Insertion of RPV LA MAP into excised porcine skin, followed by deposition studies. RPV LA MAPs were inserted, for three different durations (30, 60 or 120 min), into excised full-thickness neonatal porcine skin, and following this, the deposition of drug into a biopsied piece of skin was determined. Schematic representation of the experimental approach, indicating diffusion of drug into the excised skin (A). RPV concentrations (μg/mm³) in excised neonatal porcine skin were determined, at the relevant time points, and as a function of the depth of the tissue sections. This experiment was carried out under temperature control at 37 °C, (means ± SD, n = 3) (B). The total amount of RPV (μg/mm³) in the biopsied tissue was expressed as a function of the application time (means ± SD, n = 3) (C).

Fig. 6

RPV quantification in in vivo samples from animals treated with 4 × RPV LA MAPs (4 × 2 mg RPV LA) (MAP cohort, three rats for each time point). An exemplar MAP post-removal from a rat, indicating the extent of MAP dissolution over the course of the 24 h application period (A).
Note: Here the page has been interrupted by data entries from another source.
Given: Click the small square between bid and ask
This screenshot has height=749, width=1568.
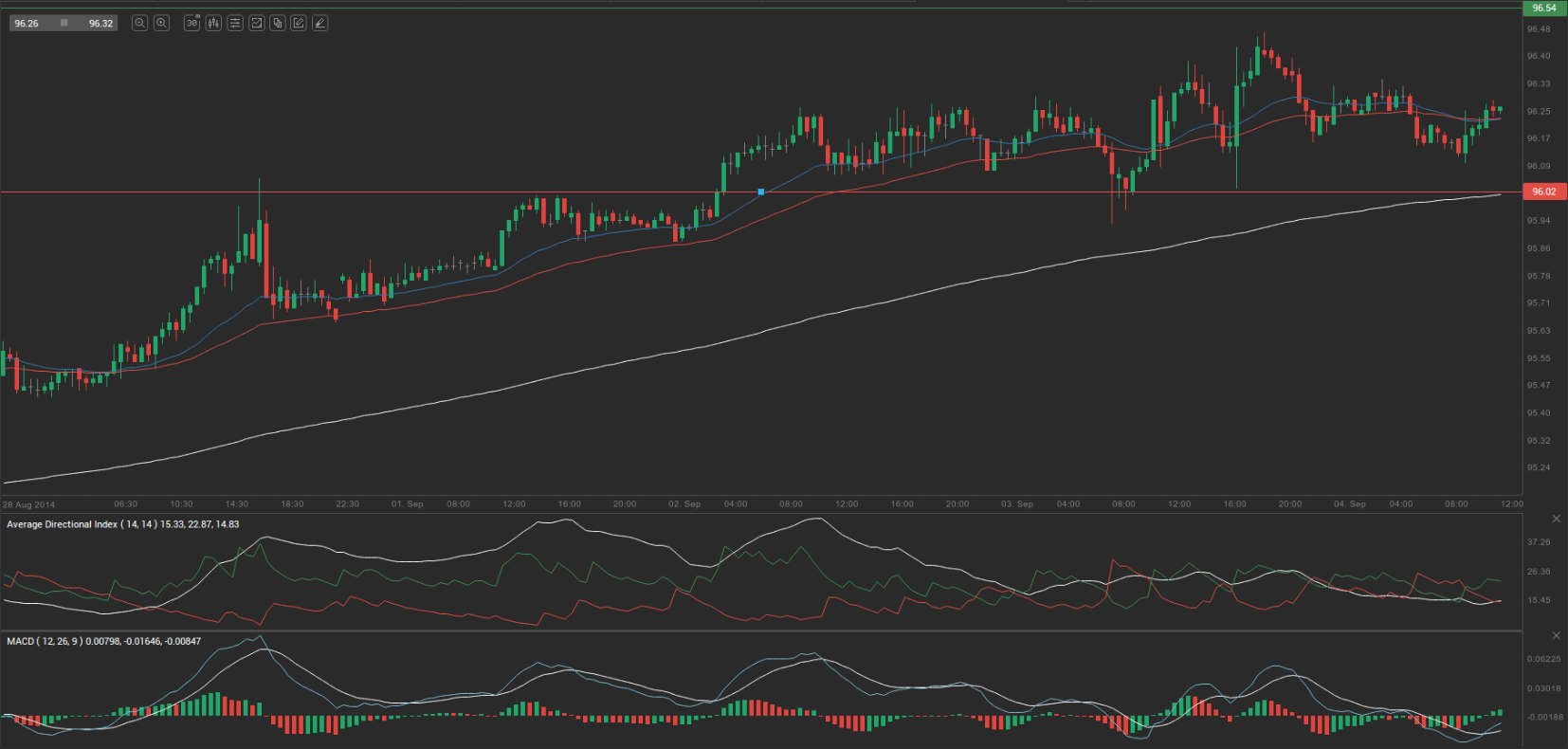Looking at the screenshot, I should pyautogui.click(x=64, y=23).
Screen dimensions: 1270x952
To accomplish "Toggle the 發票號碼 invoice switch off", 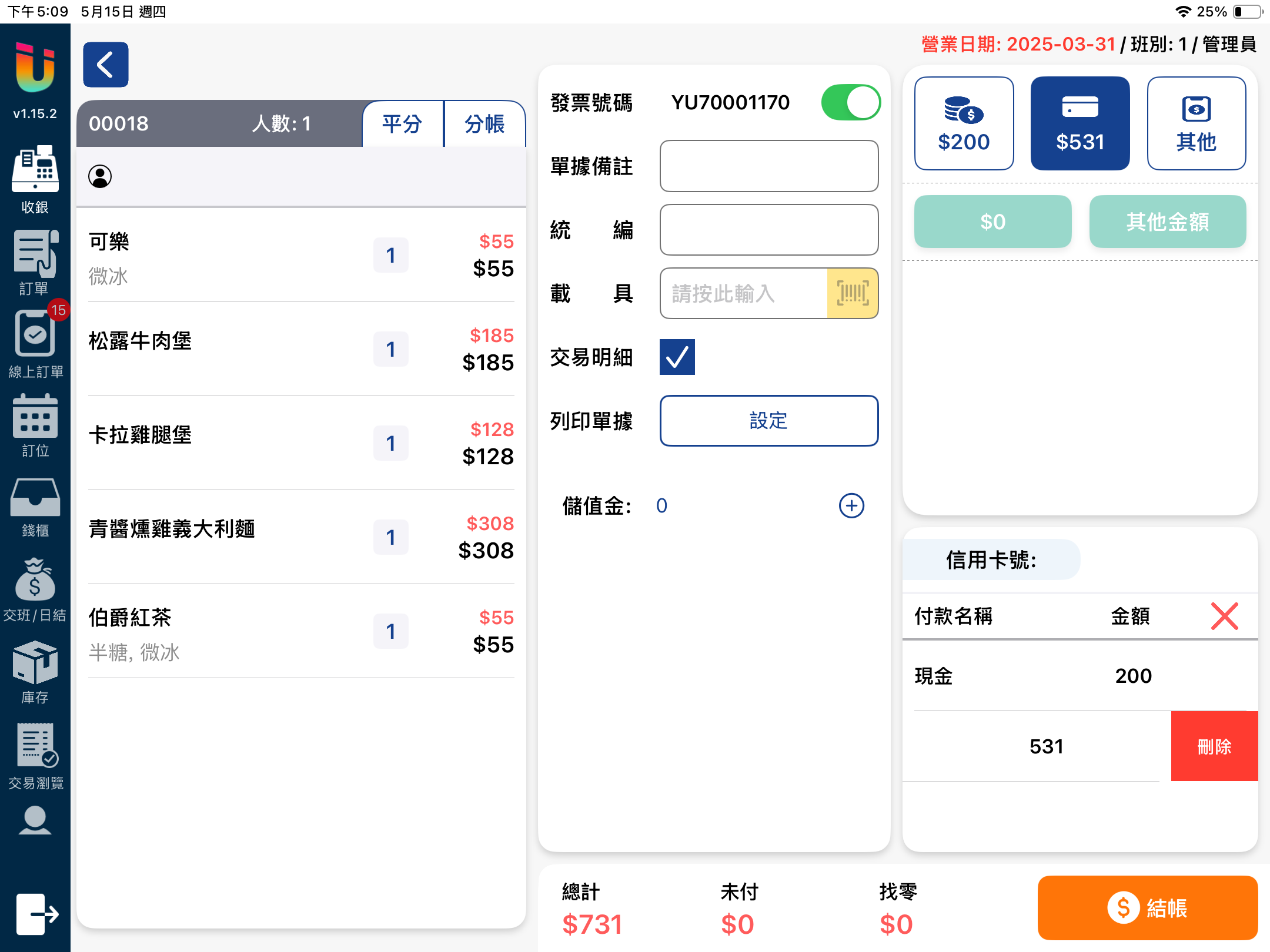I will click(850, 103).
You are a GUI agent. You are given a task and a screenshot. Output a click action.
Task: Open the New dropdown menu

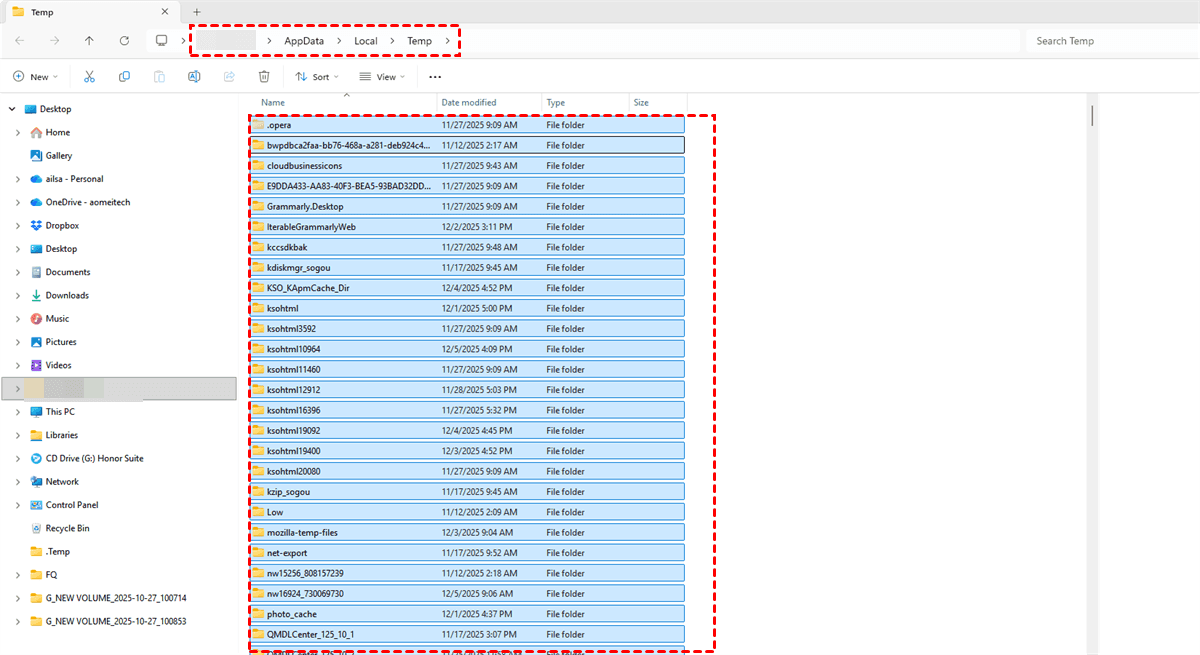tap(35, 77)
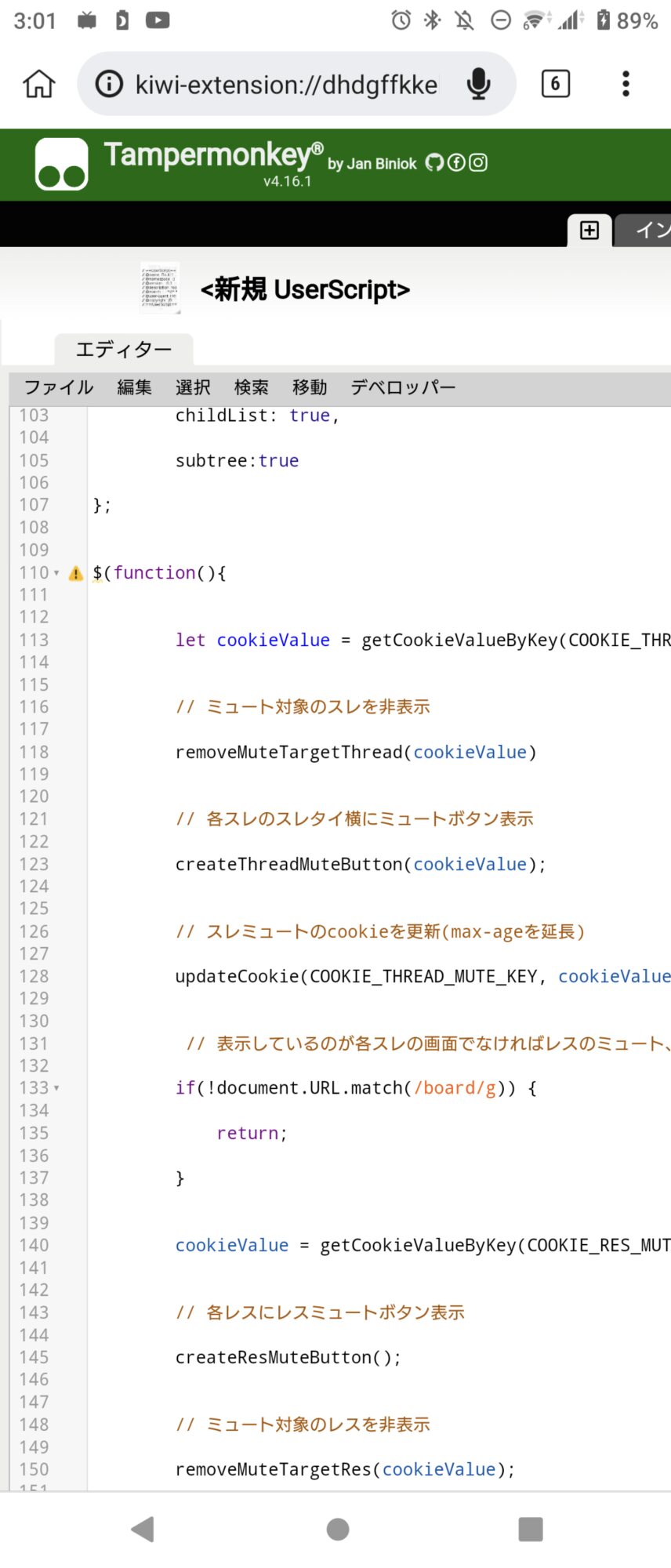
Task: Collapse the code fold at line 133
Action: click(56, 1088)
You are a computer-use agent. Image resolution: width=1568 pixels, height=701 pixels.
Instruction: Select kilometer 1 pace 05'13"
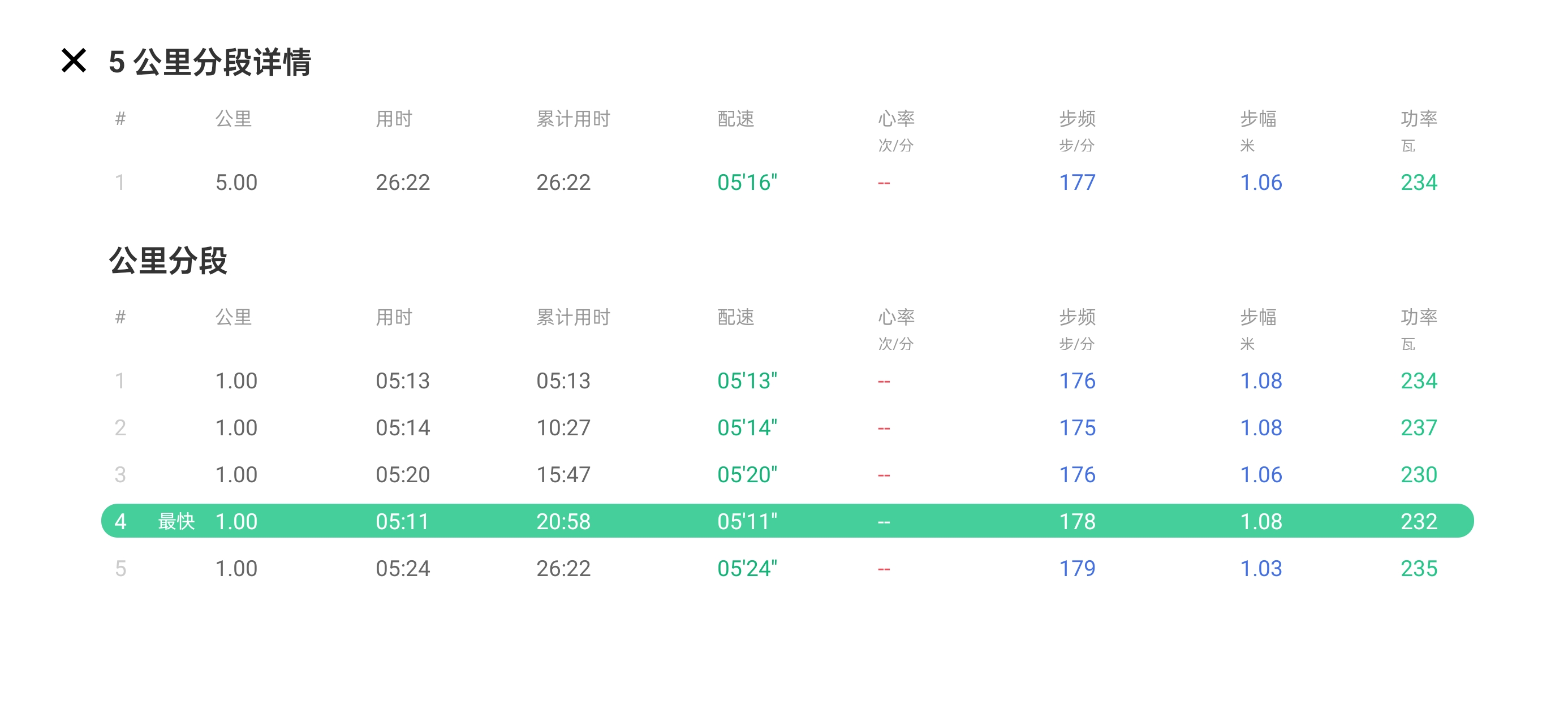(747, 381)
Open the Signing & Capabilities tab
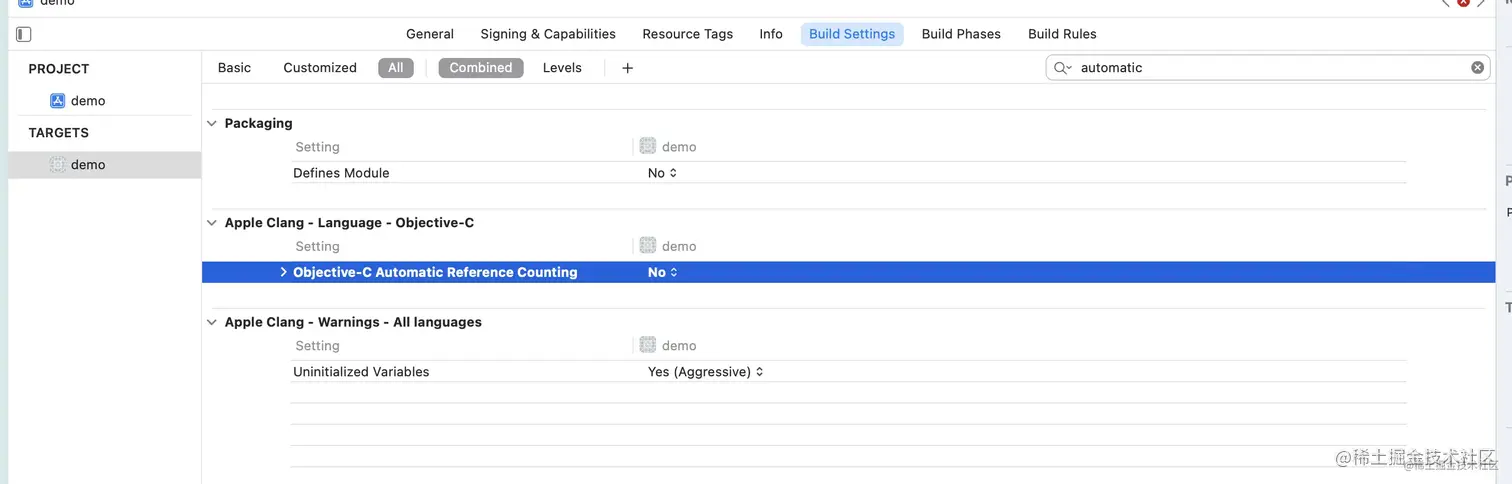Image resolution: width=1512 pixels, height=484 pixels. pos(548,34)
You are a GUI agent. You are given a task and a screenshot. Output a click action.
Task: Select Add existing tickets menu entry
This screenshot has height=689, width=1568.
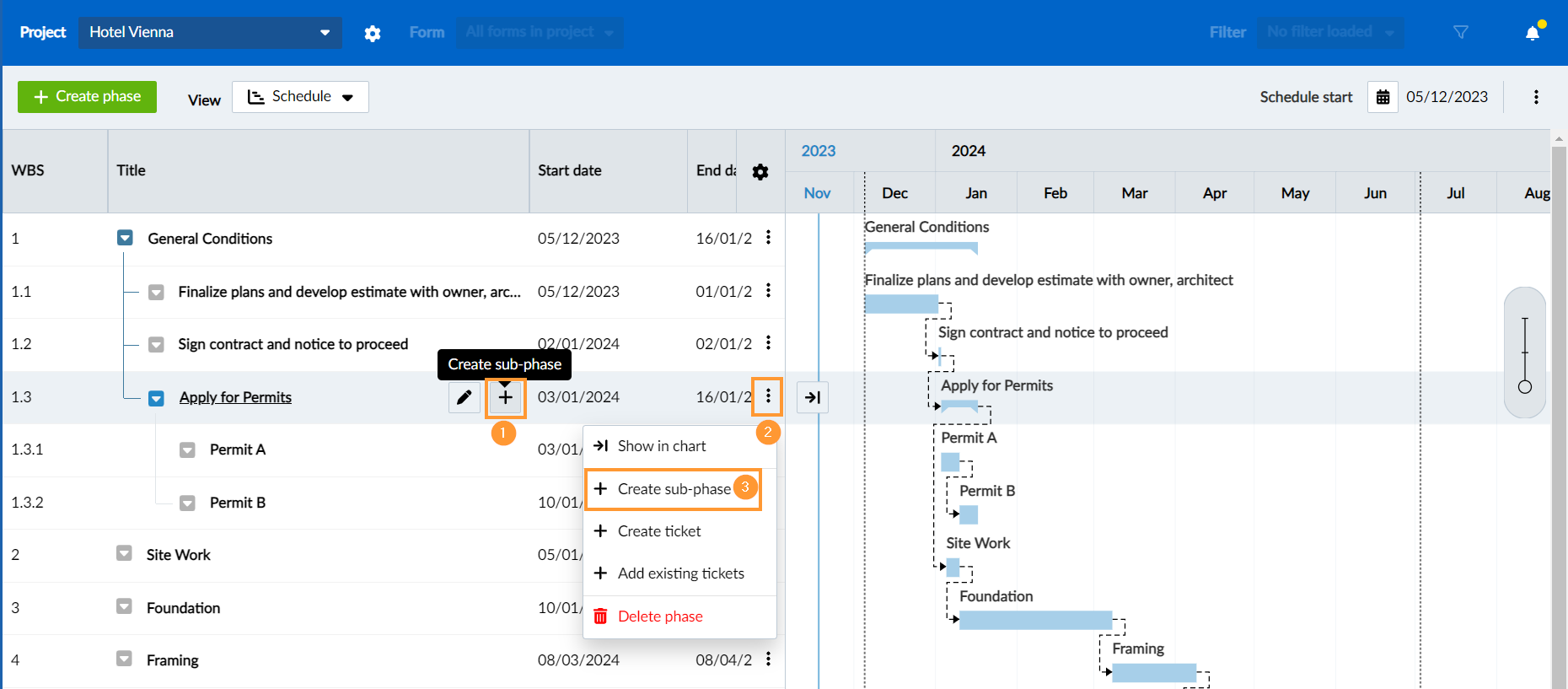click(680, 573)

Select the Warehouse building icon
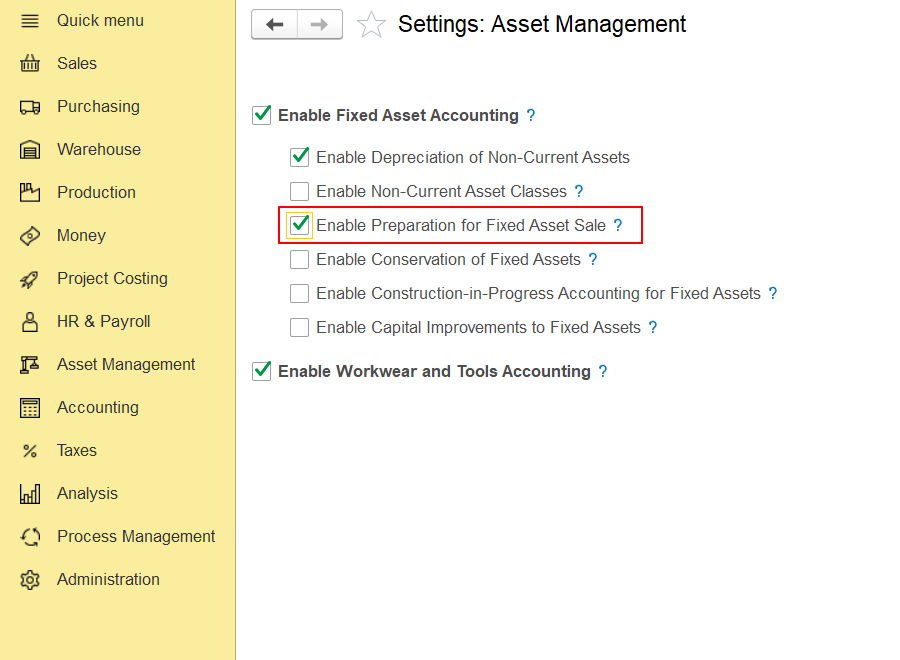[x=30, y=150]
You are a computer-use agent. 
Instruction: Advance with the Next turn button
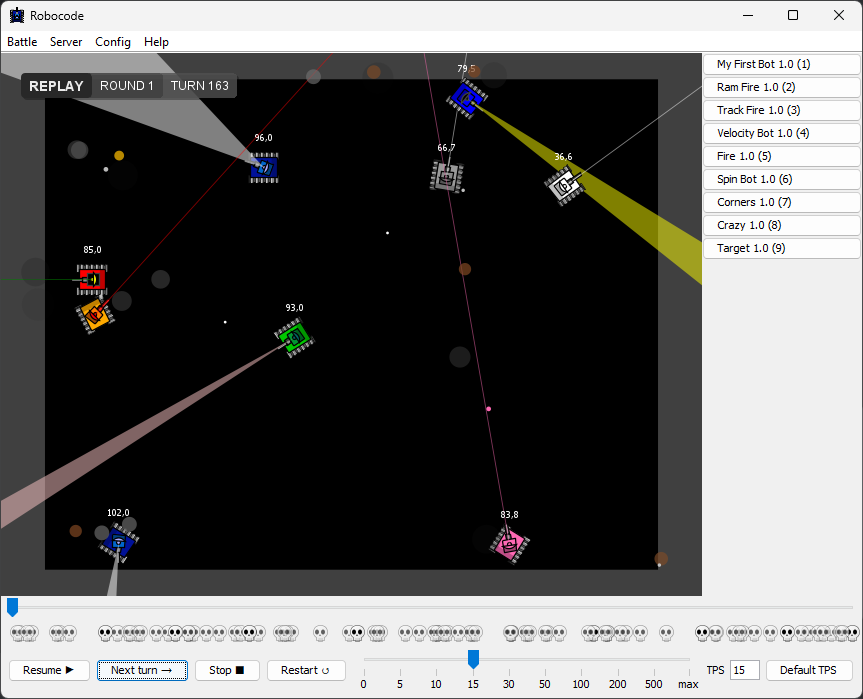pyautogui.click(x=142, y=670)
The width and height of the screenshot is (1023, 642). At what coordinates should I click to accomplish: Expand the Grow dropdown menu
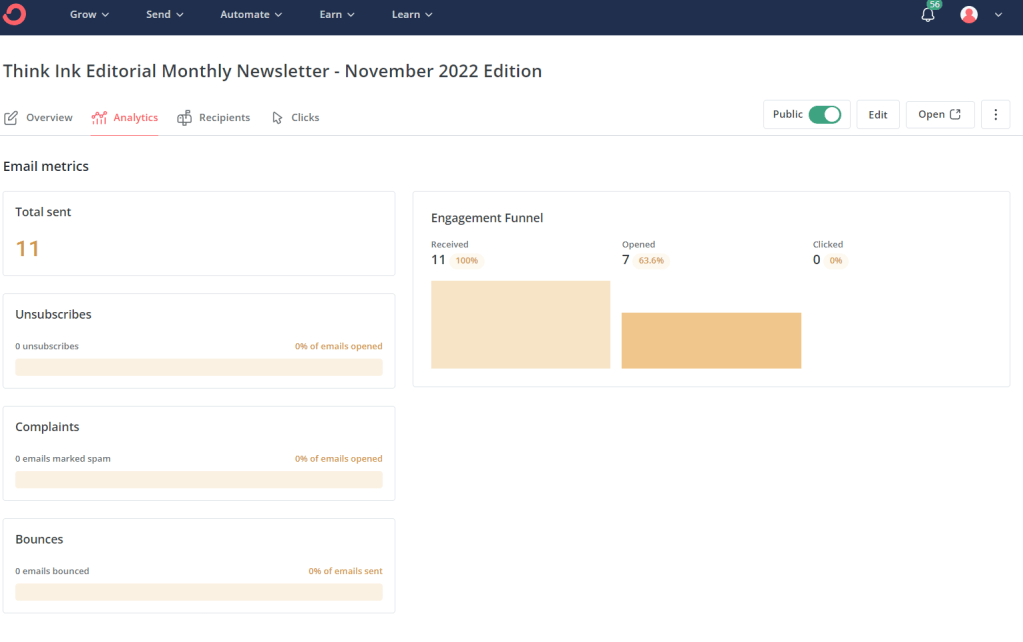click(89, 15)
Plasma levels of RPV at 1, 4, 7, 28 and 56 days post-MAP application, (means ± SD, n ≥ 3 at each time point, in accordance with the experimental regime employed) (B). No plasma at the 4 day time point had RPV levels above the LOQ of the system and so for analysis purposes, samples were treated as 25 ng/ml. Determination of the amount of RPV in excised vaginal tissue, expressed as ng of drug per g of vaginal tissue (ng/g), (means ± SD, n = 3; * P < 0.05; NS = not significant) (C). Determination of the amount of RPV in excised lymph nodes, expressed as ng of drug per g of lymph node tissue (ng/g) in animals treated for 7, 28 or 56 days, (means ± SD, n = 3 in all cases; NS = not significant) (D). No axillary nodes at the 28-day time point or external lumbar nodes at the 56-day time point had RPV levels above the LOQ of the system. For analysis purposes, these samples were all treated as 25 ng/ml and then adjusted for tissue mass.

Fig. 7

RPV quantification in in vivo samples from animals treated with RPV LA via IM injection (1.8 mg) (IM cohort, four rats for each time point). Plasma levels of RPV at 1, 4, 7, 28 and 56 days post-IM injection of RPV, (means ± SD, n ≥ 4 at each time point, in accordance with the experimental regime employed) (A). No plasma at the 7-day time point had RPV levels above the LOQ of the system and so for analysis purposes, samples were treated as 25 ng/ml. Determination of the amount of RPV in excised vaginal tissue, expressed as ng of drug per g of vaginal tissue (ng/g), (means ± SD, n = 4; * P < 0.05; NS = not significant) (B). Determination of the amount of RPV in excised lymph nodes, expressed as ng of drug per g of lymph node tissue (ng/g) in animals treated for 7, 28 or 56 days, (means ± SD, n = 4 in all cases; NS = not significant) (C). No lymph nodes at the 28-day time point had RPV levels above the LOQ of the system. For analysis purposes, these samples were all treated as 25 ng/ml and then adjusted for tissue mass.